━━━━━ GEGEBENE DATEN ━━━━━

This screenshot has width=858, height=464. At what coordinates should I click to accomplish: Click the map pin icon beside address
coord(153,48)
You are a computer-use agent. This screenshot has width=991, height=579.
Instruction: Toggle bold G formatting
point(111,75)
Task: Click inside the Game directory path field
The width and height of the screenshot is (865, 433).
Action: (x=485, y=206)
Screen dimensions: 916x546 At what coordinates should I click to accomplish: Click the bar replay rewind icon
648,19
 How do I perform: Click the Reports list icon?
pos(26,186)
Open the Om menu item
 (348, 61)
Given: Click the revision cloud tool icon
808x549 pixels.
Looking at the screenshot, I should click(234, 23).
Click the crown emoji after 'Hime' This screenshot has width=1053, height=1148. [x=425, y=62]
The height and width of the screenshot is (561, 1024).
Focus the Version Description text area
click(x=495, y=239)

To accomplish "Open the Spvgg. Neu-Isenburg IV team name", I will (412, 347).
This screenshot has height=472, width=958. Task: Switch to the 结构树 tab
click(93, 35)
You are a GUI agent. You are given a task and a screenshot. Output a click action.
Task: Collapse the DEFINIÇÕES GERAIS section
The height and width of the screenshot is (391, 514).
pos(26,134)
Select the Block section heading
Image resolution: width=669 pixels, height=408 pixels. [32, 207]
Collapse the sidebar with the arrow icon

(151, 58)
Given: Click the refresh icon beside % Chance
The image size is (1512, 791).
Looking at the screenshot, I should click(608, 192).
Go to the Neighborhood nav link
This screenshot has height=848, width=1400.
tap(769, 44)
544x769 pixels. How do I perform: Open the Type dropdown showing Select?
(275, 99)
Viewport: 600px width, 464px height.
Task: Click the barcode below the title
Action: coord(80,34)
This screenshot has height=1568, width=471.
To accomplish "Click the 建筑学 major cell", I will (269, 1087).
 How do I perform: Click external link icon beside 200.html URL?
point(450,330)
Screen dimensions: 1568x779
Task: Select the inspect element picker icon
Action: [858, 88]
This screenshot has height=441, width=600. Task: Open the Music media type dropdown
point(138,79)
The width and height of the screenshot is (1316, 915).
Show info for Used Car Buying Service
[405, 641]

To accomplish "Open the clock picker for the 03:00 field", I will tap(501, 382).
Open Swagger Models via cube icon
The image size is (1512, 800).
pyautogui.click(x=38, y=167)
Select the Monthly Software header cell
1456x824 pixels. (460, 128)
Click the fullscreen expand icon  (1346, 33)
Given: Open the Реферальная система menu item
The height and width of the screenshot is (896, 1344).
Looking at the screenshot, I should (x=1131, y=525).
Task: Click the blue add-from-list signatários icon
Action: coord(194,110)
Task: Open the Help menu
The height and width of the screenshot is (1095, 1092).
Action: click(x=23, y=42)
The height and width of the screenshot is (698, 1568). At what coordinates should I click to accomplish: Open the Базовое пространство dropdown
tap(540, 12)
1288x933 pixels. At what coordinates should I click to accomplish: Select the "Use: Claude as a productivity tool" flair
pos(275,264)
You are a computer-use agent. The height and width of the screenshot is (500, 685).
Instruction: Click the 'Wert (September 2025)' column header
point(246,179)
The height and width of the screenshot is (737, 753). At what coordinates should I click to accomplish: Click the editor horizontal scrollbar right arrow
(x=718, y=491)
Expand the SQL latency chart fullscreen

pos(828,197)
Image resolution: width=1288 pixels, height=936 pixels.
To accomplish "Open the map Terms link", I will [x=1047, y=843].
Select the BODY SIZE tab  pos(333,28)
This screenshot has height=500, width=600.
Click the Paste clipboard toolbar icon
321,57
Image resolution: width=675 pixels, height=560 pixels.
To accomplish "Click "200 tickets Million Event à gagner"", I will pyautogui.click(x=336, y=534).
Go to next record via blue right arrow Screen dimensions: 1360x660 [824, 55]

━━━━━

DEINE AUFGABE =>
Sammle aus den Einträgen jede Zeile, in der die Zeichenfolge "cell" vorkommt, und gib diese Zeilen unverändert wieder. Achte dabei auf Groß- und Kleinschreibung.

LÖSUNG =>
To accomplish "Click the 建筑学 major cell", I will (269, 1087).
Select the Monthly Software header cell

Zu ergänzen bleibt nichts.